Within the records that follow, count the lines containing the string "showing". Reply only with the count.
========
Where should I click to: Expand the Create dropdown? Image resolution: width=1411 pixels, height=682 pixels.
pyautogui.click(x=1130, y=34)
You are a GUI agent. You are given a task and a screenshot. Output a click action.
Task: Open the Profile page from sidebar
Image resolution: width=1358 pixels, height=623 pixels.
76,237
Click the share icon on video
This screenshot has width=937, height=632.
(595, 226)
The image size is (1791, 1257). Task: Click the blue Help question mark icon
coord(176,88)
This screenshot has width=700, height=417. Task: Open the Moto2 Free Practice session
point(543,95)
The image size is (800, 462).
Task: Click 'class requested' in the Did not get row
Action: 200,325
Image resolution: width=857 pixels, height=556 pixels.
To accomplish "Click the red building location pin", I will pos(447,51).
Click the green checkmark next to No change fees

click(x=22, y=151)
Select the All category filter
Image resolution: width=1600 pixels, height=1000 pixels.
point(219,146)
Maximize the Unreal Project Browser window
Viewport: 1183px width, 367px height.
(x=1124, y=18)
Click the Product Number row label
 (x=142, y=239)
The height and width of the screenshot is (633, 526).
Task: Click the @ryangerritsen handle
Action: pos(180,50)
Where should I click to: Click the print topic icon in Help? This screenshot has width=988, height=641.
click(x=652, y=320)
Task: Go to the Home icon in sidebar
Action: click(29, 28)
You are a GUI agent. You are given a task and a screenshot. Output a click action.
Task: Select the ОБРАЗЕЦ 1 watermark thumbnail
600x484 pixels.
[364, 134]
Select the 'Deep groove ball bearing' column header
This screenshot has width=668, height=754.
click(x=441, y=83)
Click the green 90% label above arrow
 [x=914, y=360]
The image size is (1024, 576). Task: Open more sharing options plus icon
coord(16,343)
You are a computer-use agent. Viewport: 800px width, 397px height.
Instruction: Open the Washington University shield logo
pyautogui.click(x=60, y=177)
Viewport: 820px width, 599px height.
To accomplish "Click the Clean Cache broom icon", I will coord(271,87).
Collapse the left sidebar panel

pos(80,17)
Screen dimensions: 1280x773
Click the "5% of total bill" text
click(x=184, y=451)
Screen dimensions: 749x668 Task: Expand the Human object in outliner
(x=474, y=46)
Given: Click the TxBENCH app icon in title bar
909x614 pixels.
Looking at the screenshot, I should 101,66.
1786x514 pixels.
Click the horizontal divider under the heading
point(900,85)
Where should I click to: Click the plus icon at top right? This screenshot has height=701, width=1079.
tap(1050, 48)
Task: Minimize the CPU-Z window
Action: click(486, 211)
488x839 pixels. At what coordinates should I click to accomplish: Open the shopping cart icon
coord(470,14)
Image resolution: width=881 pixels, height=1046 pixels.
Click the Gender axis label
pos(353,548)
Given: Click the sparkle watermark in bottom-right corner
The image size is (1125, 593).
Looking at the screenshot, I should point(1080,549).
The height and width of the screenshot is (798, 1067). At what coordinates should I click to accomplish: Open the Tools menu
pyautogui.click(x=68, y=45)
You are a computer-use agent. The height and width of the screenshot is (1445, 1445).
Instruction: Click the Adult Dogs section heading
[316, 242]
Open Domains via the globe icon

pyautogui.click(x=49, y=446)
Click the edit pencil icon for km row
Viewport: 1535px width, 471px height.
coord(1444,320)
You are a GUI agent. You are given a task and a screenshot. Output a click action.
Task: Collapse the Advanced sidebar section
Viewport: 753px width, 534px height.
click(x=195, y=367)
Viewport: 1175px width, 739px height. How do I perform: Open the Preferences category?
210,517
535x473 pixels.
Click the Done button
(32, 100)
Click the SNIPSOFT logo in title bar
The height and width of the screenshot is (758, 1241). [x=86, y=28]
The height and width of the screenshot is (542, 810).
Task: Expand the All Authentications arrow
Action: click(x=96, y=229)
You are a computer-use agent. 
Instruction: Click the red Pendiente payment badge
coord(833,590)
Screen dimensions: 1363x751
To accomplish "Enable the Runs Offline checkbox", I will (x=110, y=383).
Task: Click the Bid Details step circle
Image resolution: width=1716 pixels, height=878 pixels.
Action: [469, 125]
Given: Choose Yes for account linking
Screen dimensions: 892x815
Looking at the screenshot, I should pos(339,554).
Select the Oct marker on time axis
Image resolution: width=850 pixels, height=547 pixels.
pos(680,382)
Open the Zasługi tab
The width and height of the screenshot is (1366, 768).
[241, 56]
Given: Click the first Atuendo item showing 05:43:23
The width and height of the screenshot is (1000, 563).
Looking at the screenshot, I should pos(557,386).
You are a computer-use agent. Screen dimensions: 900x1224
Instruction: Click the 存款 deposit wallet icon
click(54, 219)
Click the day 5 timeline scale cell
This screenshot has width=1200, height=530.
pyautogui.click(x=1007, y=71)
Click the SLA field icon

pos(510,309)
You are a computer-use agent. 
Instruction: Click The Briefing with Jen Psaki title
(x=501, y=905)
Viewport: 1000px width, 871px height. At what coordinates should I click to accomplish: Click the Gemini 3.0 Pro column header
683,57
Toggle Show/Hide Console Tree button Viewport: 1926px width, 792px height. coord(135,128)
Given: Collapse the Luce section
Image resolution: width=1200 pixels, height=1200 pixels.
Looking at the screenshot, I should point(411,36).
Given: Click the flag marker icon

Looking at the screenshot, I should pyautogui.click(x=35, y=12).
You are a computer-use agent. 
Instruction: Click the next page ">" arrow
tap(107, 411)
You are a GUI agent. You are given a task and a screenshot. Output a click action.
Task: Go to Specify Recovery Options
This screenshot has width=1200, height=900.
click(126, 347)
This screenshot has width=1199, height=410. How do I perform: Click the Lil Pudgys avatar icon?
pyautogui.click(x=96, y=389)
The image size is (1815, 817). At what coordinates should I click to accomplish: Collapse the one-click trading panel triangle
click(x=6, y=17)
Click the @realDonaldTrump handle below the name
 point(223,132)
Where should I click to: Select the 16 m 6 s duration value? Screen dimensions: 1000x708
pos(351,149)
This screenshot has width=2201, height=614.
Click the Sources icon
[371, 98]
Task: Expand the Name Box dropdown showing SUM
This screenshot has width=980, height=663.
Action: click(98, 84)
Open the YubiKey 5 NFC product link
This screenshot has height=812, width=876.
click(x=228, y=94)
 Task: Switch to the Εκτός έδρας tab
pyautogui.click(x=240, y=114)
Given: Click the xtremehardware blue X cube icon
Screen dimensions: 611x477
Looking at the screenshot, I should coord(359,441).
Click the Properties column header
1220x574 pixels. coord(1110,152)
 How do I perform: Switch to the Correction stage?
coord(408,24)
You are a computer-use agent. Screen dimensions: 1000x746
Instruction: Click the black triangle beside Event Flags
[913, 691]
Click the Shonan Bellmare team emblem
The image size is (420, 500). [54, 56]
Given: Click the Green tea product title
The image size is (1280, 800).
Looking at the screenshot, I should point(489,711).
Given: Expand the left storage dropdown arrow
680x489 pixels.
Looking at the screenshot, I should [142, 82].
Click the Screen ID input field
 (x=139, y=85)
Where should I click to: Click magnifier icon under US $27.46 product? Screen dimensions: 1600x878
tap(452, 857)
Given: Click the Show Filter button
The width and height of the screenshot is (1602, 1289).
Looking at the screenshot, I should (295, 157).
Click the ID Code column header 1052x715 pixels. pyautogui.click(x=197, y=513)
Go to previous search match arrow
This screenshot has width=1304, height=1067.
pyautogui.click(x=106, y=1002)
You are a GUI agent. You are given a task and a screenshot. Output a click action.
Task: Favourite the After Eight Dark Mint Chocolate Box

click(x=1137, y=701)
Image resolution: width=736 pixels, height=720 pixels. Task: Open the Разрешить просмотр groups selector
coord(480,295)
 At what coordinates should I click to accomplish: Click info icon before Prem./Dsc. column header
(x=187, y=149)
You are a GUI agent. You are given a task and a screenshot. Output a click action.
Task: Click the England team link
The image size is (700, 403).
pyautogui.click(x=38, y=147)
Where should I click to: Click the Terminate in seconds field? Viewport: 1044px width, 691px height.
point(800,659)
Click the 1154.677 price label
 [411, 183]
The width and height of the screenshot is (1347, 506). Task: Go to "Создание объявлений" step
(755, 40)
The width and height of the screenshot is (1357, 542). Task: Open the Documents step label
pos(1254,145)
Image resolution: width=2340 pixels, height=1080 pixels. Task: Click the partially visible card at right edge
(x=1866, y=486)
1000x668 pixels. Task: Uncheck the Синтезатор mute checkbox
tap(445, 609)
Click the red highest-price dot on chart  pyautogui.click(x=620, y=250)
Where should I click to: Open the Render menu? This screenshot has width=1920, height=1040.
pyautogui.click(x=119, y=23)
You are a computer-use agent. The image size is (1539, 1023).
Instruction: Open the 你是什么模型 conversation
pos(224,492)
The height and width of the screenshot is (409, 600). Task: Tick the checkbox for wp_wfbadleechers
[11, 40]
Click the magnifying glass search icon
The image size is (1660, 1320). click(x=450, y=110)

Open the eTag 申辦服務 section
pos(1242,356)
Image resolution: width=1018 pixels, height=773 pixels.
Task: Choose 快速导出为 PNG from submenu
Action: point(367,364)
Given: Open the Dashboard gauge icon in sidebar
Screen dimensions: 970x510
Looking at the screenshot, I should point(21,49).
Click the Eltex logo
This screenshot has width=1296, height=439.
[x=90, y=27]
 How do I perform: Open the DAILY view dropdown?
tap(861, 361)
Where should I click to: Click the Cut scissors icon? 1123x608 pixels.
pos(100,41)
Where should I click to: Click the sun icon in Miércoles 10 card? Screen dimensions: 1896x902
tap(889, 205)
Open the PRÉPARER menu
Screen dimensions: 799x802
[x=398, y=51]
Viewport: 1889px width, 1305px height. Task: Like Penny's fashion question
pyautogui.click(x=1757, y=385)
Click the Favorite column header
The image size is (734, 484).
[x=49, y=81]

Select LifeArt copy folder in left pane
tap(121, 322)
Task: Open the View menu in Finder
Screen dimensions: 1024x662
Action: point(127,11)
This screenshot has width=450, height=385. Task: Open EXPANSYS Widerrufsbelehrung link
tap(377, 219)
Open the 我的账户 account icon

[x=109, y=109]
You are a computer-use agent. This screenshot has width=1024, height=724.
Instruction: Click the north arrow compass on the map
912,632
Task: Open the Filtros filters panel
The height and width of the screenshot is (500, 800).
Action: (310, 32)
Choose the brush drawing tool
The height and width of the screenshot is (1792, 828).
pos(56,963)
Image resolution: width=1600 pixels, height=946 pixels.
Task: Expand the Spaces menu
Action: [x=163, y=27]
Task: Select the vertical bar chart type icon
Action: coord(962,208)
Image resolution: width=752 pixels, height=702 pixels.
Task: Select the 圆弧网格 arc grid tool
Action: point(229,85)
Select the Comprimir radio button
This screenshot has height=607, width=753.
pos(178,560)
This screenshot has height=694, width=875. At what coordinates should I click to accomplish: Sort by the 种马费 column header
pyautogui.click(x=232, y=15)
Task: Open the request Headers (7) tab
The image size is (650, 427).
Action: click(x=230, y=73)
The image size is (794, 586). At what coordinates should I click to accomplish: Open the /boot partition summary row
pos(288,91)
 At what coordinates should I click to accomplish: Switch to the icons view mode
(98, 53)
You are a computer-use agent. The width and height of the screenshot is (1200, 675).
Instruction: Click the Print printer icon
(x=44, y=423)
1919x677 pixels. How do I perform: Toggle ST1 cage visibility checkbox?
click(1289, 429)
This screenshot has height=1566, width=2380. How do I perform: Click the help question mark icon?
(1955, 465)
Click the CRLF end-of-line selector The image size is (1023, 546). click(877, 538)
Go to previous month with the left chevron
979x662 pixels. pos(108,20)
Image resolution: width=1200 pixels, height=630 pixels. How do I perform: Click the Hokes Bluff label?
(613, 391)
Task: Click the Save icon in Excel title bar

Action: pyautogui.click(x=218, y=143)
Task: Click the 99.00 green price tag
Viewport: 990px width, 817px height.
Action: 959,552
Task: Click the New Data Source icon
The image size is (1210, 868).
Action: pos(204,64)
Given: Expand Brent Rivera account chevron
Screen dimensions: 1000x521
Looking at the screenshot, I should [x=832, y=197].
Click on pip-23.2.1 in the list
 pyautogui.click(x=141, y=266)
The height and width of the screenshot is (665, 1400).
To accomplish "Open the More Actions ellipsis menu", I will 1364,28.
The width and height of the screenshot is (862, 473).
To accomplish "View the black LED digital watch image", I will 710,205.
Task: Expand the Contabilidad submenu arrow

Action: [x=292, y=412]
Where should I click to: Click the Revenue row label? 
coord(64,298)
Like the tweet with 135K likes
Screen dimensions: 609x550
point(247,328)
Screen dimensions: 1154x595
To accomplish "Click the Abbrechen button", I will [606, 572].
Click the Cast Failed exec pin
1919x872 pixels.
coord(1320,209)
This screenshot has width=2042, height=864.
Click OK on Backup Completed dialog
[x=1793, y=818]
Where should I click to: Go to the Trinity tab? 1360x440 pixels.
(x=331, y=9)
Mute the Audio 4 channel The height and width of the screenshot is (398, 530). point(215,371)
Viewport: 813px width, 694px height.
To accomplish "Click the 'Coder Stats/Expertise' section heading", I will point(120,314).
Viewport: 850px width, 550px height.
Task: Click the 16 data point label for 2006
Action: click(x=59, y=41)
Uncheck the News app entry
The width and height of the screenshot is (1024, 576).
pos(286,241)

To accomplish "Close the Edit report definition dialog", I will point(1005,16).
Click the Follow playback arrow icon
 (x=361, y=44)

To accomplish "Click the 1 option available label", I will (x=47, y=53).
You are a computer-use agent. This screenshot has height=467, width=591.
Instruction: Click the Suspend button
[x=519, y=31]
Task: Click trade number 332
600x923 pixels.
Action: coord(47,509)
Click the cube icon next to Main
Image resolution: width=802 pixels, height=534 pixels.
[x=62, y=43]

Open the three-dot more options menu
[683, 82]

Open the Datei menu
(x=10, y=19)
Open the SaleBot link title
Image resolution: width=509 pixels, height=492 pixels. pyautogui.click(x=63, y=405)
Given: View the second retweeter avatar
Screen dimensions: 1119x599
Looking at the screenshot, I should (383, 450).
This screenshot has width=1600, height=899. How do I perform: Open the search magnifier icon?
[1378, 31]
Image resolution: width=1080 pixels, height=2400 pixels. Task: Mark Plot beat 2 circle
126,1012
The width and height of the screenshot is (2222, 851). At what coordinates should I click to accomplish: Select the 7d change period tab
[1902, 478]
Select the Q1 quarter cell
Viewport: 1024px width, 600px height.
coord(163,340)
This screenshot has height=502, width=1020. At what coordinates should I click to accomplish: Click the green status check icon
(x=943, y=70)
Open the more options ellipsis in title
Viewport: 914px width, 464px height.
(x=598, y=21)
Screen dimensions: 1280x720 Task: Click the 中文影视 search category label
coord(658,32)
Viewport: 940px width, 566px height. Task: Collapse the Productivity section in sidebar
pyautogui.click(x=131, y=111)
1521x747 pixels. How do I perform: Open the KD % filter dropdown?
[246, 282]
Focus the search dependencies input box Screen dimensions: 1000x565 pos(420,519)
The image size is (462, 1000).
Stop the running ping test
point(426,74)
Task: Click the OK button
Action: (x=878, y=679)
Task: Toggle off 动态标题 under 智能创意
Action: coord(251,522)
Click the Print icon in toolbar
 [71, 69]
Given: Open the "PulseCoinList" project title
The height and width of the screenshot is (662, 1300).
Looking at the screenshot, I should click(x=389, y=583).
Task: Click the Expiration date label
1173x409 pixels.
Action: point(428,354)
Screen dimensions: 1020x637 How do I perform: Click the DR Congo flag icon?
========
:: OUTPUT FOR THIS EXERCISE ::
2